Both the Trump administration and Harvard’s billionaire donors clearly understand the important role universities play in shaping US society and public opinion. As Harvard leaders proclaim their commitment to “viewpoint diversity”, we can rest assured that we will hear more from speakers like Jared Kushner, who spoke at the Harvard Kennedy School last year about his plan to “finish the job” and develop Gaza’s “valuable waterfront property”, instead of Palestinian child amputees whose plight might make us feel uncomfortable or complicit.
It is heartening that hundreds of university presidents signed a letter opposing President Trump’s attempted takeover of US higher education. But for decades, their institutions have eagerly bent to the will of billionaire donors. In just the past year and a half, these donors have shaped everything from campus speech to student discipline – even course syllabi. In this corrupt bargain, the concept of “campus safety” has been weaponised to suppress speech on what the UN and other human rights organisations have called genocide. The language of anti-discrimination has been twisted to dismantle diversity, equity, and inclusion programs – Harvard’s own DEI office now quietly renamed the “Office of Community and Campus Life”.
This moment cannot be separated from a broader history. It echoes the 1971 Lewis Powell memo, which outlined how corporations could infiltrate US institutions – especially universities – to align them with corporate interests. Today, the “Palestine exception” has become a key entry point for an ideological capture of higher education, decades in the making.

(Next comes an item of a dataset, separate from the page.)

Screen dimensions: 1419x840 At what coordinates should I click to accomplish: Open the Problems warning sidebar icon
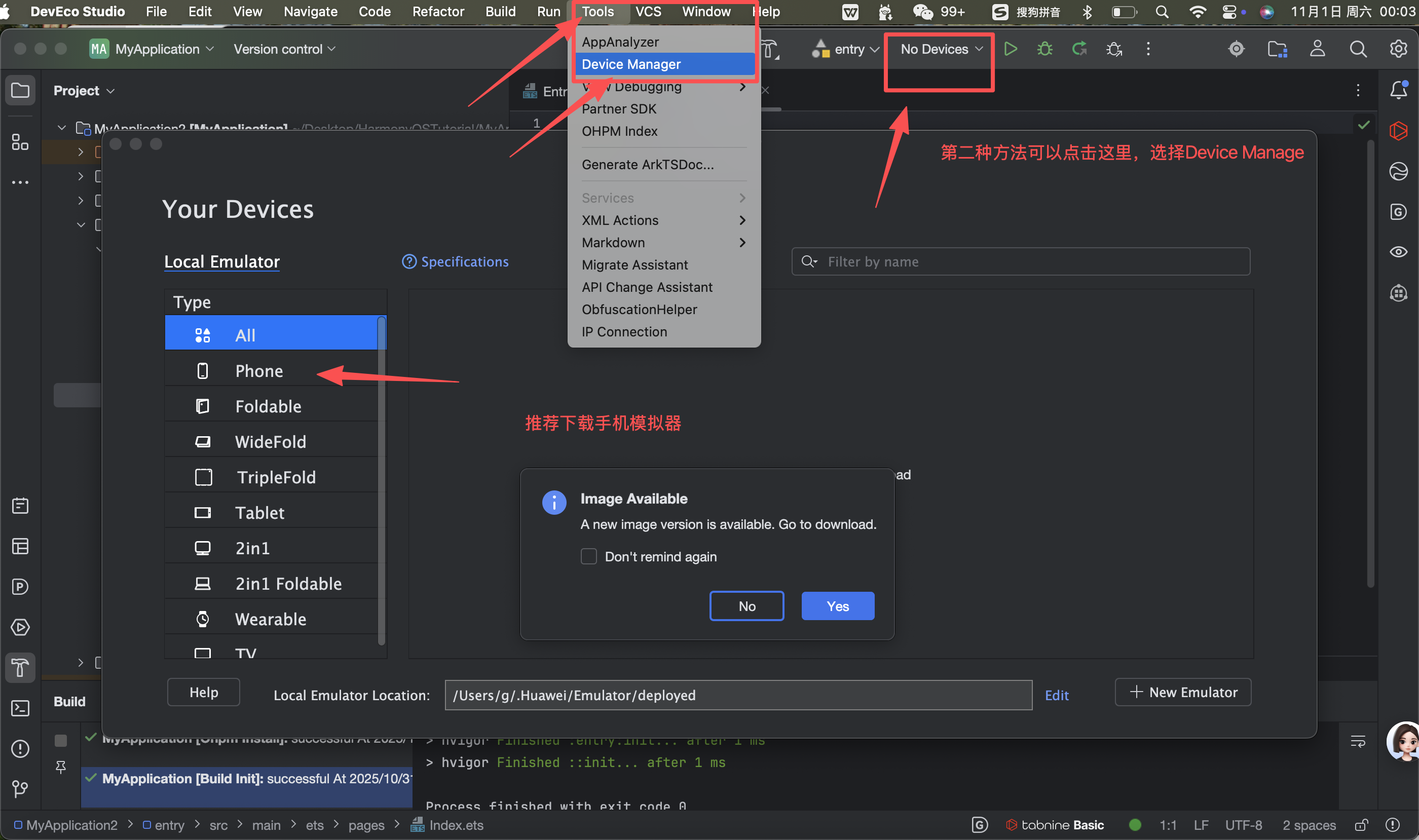tap(20, 749)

For Harvard and its peers to resist federal overreach while yielding to oligarchic donors is not resistance at all – it’s surrender. If we don’t fight both forces together, we may soon be unable to fight at all. If, as President Garber wrote, “the fearless and unfettered pursuit of truth liberates humanity,” then he – and all of us – must demand that liberation without exceptions, caveats, or fear. For every single one of us.
The views expressed in this article are the author’s own and do not necessarily reflect Al Jazeera’s editorial stance.